**TASK DESCRIPTION:** Which lines below hold the word "section"? Report each one.

**TASK INPUTS:**
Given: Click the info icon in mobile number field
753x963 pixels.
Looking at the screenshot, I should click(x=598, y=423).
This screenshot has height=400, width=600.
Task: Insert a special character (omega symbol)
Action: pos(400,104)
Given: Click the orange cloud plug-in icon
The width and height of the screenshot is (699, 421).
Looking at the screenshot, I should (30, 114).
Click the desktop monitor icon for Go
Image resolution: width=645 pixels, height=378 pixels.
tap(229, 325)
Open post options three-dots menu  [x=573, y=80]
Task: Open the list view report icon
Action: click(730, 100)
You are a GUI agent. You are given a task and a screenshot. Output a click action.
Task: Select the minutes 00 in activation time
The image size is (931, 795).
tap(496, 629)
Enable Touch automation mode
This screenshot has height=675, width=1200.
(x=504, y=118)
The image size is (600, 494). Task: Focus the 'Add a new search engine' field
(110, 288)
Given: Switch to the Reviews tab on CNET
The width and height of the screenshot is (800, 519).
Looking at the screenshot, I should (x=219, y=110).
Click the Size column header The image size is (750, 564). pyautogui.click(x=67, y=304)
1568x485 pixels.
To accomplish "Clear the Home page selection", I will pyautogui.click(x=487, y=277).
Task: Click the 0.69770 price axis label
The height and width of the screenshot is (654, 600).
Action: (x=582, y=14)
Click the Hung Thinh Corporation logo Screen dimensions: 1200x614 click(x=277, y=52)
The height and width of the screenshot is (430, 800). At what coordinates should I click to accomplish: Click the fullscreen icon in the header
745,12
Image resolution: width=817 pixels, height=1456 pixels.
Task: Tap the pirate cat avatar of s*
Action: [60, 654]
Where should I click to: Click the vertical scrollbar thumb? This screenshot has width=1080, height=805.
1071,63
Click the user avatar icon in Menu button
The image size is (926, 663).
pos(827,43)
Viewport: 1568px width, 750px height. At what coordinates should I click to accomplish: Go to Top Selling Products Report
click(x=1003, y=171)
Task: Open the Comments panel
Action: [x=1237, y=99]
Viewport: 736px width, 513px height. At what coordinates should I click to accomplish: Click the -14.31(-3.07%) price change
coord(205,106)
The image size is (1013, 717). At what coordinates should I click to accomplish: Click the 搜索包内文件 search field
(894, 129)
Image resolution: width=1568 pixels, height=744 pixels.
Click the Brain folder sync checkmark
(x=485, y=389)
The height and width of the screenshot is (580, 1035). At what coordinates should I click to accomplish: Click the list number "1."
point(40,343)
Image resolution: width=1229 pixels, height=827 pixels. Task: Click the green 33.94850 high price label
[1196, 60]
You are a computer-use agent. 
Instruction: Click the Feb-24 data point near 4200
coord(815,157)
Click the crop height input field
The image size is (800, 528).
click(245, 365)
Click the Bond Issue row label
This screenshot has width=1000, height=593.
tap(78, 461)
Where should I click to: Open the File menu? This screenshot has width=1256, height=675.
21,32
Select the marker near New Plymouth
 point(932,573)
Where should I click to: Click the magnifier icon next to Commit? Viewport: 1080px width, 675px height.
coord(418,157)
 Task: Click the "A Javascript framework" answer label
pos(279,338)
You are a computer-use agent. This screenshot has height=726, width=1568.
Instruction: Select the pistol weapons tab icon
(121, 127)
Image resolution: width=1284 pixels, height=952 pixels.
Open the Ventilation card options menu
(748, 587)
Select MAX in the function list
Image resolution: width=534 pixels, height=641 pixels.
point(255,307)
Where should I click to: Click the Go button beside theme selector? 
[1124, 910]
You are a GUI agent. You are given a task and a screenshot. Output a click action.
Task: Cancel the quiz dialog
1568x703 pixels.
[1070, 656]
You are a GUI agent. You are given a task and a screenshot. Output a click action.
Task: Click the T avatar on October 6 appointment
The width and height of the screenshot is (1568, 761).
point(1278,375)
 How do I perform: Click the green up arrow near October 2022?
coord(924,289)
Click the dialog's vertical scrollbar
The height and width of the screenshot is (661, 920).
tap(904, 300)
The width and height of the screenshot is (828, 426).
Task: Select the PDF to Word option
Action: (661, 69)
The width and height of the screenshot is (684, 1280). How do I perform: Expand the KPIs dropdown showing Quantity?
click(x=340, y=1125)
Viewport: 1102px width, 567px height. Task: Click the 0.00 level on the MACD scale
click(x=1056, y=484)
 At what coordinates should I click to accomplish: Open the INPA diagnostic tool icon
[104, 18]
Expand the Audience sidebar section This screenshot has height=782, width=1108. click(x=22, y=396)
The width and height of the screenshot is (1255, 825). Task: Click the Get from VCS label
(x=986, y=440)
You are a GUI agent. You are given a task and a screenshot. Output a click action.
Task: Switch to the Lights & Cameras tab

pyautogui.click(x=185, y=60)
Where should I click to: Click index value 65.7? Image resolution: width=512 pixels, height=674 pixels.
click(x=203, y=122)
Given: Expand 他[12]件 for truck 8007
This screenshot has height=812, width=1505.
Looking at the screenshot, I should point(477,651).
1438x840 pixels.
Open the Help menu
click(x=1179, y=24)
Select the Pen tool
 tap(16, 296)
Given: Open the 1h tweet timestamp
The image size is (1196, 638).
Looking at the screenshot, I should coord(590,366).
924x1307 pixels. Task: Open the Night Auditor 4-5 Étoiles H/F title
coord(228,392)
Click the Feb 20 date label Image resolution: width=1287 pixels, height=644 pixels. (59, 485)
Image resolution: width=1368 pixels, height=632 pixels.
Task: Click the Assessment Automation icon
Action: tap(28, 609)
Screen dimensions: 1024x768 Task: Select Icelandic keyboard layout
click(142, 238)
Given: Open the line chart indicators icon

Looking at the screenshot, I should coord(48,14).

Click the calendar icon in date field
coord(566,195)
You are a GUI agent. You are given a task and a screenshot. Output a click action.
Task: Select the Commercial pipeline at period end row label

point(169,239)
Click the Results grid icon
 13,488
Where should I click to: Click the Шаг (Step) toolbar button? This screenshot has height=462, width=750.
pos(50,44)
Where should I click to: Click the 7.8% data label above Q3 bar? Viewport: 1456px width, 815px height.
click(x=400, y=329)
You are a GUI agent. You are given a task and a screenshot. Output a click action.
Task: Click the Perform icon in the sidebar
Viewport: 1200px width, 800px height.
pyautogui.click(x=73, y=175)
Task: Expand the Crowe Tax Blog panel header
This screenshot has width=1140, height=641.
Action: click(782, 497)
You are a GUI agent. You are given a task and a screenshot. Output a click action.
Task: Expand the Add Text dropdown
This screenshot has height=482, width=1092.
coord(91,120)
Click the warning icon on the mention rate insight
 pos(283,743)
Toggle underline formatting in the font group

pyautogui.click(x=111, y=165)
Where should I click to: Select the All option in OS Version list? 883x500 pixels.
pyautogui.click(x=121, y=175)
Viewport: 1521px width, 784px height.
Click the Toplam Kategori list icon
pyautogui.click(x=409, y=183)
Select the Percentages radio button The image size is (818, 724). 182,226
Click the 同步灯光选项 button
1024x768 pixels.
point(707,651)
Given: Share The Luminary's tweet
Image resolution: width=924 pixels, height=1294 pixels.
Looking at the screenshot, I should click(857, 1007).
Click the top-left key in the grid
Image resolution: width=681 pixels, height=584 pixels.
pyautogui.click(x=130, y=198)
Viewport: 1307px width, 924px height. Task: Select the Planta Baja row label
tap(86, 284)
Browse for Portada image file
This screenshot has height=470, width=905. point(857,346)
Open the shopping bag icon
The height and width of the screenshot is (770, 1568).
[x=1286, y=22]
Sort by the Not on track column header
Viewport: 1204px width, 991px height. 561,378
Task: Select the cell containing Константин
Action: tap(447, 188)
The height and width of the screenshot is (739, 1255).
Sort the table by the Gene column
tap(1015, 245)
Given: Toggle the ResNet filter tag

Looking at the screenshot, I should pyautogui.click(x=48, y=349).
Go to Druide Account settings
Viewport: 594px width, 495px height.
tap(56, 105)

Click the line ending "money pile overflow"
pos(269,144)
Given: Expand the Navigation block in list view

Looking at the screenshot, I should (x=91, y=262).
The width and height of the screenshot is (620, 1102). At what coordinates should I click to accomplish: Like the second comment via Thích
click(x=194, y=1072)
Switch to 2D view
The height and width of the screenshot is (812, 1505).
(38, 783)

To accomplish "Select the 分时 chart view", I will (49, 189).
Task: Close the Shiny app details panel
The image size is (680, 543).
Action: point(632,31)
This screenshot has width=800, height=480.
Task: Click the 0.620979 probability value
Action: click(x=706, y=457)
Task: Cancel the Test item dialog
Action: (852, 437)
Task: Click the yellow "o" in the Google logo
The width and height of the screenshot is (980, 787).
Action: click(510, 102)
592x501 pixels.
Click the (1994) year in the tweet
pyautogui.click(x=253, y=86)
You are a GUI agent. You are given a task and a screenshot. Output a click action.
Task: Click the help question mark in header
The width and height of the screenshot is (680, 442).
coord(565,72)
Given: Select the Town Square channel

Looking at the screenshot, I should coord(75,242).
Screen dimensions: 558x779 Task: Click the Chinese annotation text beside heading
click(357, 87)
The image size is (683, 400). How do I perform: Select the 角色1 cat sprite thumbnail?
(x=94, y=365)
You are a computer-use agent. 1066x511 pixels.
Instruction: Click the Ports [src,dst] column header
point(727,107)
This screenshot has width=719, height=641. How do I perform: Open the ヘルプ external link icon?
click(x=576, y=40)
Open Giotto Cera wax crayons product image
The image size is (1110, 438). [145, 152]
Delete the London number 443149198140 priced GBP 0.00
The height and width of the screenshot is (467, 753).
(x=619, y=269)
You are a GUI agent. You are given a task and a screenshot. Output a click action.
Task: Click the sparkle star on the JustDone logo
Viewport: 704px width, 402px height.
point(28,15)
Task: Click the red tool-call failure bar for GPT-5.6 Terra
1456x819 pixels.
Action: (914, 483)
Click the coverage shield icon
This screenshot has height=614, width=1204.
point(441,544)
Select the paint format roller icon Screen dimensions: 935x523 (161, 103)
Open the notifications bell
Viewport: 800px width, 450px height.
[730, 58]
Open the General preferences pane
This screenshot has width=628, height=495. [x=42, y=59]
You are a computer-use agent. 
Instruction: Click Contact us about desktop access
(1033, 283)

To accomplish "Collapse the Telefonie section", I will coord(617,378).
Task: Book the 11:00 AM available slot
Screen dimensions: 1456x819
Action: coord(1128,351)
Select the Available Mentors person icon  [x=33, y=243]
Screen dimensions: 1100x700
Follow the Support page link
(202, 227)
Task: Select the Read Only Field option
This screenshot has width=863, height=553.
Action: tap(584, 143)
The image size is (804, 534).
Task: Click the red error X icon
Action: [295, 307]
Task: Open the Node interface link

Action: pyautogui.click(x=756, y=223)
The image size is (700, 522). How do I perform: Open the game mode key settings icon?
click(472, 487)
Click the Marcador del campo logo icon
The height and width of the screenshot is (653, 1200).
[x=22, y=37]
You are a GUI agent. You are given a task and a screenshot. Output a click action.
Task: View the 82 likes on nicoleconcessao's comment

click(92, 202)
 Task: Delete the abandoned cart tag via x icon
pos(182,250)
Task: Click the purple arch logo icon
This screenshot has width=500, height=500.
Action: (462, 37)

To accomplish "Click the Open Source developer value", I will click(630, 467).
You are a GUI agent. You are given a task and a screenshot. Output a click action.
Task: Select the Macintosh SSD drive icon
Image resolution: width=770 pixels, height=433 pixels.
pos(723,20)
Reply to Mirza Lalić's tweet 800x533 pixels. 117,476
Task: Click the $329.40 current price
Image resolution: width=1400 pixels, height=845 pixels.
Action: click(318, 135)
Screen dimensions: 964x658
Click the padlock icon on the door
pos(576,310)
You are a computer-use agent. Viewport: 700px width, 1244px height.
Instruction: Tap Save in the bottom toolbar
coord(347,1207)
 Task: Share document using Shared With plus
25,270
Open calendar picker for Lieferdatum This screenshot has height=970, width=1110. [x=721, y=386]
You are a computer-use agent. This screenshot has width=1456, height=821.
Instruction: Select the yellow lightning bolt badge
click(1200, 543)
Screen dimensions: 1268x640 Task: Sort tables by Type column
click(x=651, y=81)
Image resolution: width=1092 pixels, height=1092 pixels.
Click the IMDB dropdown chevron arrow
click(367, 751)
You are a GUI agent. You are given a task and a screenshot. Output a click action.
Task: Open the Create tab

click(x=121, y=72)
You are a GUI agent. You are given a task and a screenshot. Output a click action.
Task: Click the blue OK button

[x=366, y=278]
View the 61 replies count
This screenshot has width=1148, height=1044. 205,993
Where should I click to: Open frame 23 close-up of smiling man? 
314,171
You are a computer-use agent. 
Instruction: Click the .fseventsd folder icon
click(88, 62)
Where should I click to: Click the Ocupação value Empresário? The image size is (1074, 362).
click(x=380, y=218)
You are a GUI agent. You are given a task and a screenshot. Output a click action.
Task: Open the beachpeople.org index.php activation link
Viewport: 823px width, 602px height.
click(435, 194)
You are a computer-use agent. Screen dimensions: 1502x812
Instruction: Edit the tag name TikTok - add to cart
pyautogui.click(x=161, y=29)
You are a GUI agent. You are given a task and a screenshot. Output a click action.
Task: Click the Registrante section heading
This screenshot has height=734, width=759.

**TASK RESPONSE:**
Expand the Audience sidebar section This screenshot has height=782, width=1108. click(x=22, y=396)
To accomplish "Collapse the Telefonie section", I will coord(617,378).
Task: Click the Registrante section heading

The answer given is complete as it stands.